We spoke with two of NASA’s newest astronaut candidates, Robb Kulin and Zena Cardman, who perfectly illustrate that there is no normal path for becoming an astronaut. Kulin has spent most of his career at SpaceX, working on the Falcon 9 rocket and making sure the company’s missions are safe and reliable. Cardman has primarily been focused on studying ecosystems of lakes and oceans and learning how to do science on other worlds.
Though the two do have something fairly unique in common: they’ve both spent time in Antarctica. And they say that living there was a good way to train for leaving the planet.
These interviews have been edited and condensed.
Robb Kulin

Image: NASA
You grew up in Anchorage, Alaska. What was it like living so far up north and did it contribute in any way to wanting to go to space?
Growing up in Alaska is absolutely incredible. I hate to say this being in Texas right now, but there’s honestly no other place in the world I’d rather live more than Alaska. Some of the great parts about it are the adventurous people that you find yourself surrounded by. One of my good friends growing up, she was the youngest person for quite a while to climb Denali, which kind of gives you a flavor for the spirit of people that you’re with. A lot of people spend time flying their own planes around the state, going on adventurous trips. And I think that whole spirit for adventure and exploration is kind of what got me interested in space in the first place.
You’re no stranger to living in cold environments, since you’ve also spent time as an ice driller in Antarctica. How was that experience?
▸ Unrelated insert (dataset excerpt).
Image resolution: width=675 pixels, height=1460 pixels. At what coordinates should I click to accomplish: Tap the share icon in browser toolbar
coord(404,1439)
Antarctica is, I’d say, the most off-planet experience you can probably have on the planet. I was in two different places down there, once working deep in the interior in a place called the West Antarctic Ice Sheet. And it’s like being out on the ocean there. It’s flat, white, no topology… and it’s mind blowing.
And the other region that I was in is a place called the Taylor Glacier [which is on a dry valley]. That area is incredible, because as you can imagine from the name, dry valleys means that there’s not a lot of precipitation. So what you get is a lot of old snow and old ice and a lot of bare rock. The rocks down there bring about a whole different picture than what you think about when you’re in mountains elsewhere. It’s phenomenal and gorgeous; it’s just like being on a different planet in some ways.
At what point did you start getting interested in space?
Maybe you could say I’m not very smart, because what gave me the space bug was actually doing a project on the Columbia disaster back in undergrad — looking at the approach of the investigation and some of the findings there. And I guess I’d never really thought much about space until that point. That kind of let me bridge out and think more about space and NASA in general. I wasn’t attracted by the awfulness there, of course, but it was an introduction in general to start looking in that direction.
And that eventually led you to working at SpaceX. When did you first get involved with the company?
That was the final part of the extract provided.